▸ **GIVEN RECORDS**:
-- Opening Marker --
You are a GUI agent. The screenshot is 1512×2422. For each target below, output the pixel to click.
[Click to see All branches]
-- Closing Marker --
-- Opening Marker --
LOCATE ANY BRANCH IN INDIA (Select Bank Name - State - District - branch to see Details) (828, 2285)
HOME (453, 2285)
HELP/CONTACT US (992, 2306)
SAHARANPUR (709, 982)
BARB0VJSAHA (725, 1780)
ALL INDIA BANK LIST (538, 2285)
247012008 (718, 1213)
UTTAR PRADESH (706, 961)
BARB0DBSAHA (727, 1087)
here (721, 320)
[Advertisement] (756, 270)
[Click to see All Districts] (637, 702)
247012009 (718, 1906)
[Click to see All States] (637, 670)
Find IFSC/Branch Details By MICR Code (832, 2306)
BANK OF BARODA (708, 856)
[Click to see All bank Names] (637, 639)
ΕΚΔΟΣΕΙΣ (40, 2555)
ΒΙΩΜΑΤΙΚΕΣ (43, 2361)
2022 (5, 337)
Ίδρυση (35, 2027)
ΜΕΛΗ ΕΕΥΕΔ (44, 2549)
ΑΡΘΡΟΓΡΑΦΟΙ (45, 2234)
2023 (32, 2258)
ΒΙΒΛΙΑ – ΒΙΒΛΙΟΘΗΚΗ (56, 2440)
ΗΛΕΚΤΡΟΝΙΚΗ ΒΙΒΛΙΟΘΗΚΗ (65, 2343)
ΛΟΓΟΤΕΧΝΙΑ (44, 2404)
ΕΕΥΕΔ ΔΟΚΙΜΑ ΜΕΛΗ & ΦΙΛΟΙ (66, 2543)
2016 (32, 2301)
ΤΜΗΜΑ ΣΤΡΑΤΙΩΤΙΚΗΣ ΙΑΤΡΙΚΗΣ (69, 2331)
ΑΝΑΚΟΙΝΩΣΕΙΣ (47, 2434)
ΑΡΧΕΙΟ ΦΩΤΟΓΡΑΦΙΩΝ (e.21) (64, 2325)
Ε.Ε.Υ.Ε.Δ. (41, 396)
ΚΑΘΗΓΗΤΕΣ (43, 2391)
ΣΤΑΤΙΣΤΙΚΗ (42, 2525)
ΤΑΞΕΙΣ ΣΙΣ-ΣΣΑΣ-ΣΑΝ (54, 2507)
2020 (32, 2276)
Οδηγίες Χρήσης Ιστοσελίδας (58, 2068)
-- Closing Marker --
-- Opening Marker --
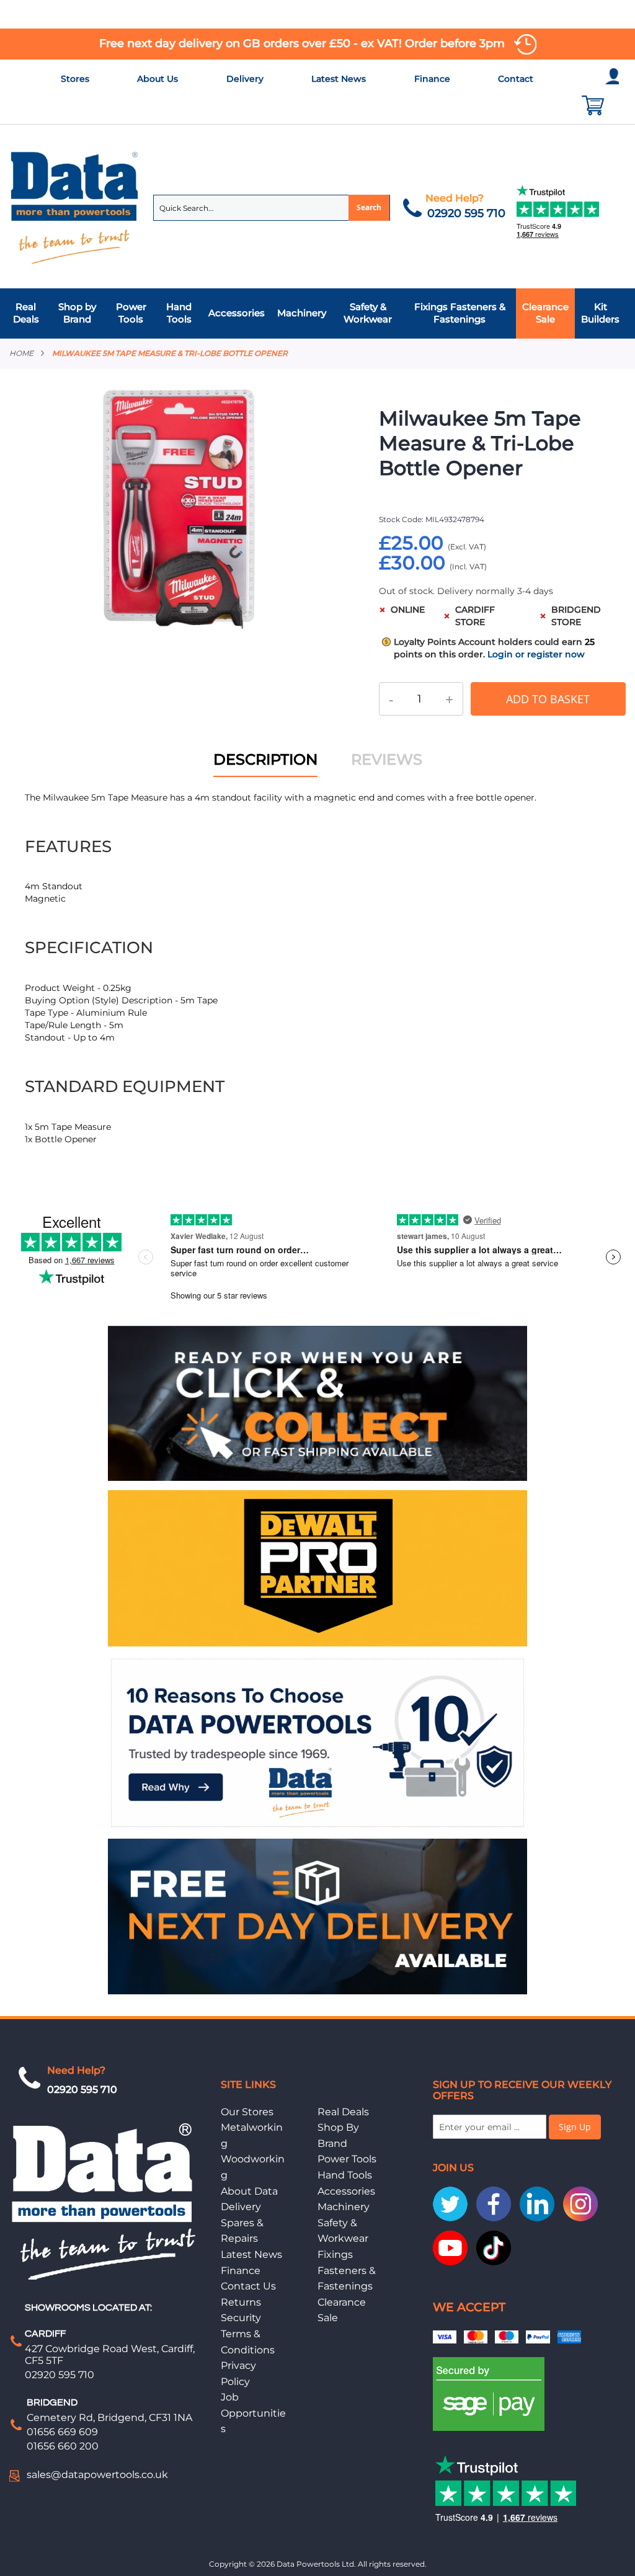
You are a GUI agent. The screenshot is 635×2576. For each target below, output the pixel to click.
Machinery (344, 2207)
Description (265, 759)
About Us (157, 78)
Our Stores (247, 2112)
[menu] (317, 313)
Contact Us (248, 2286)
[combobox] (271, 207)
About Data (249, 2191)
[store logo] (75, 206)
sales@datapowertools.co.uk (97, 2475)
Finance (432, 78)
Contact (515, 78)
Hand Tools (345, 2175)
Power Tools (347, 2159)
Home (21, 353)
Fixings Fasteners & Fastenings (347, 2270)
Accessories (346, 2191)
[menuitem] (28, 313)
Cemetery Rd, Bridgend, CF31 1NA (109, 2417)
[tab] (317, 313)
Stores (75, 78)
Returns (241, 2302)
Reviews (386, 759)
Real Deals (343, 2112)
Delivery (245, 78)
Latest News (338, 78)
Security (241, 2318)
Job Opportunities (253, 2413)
-- Closing Marker --
▸ **WORK REQUEST**: Count the lines in the material above where the word "below" occurs, and reply with nothing but the number.

▸ **ANSWER SECTION**: 2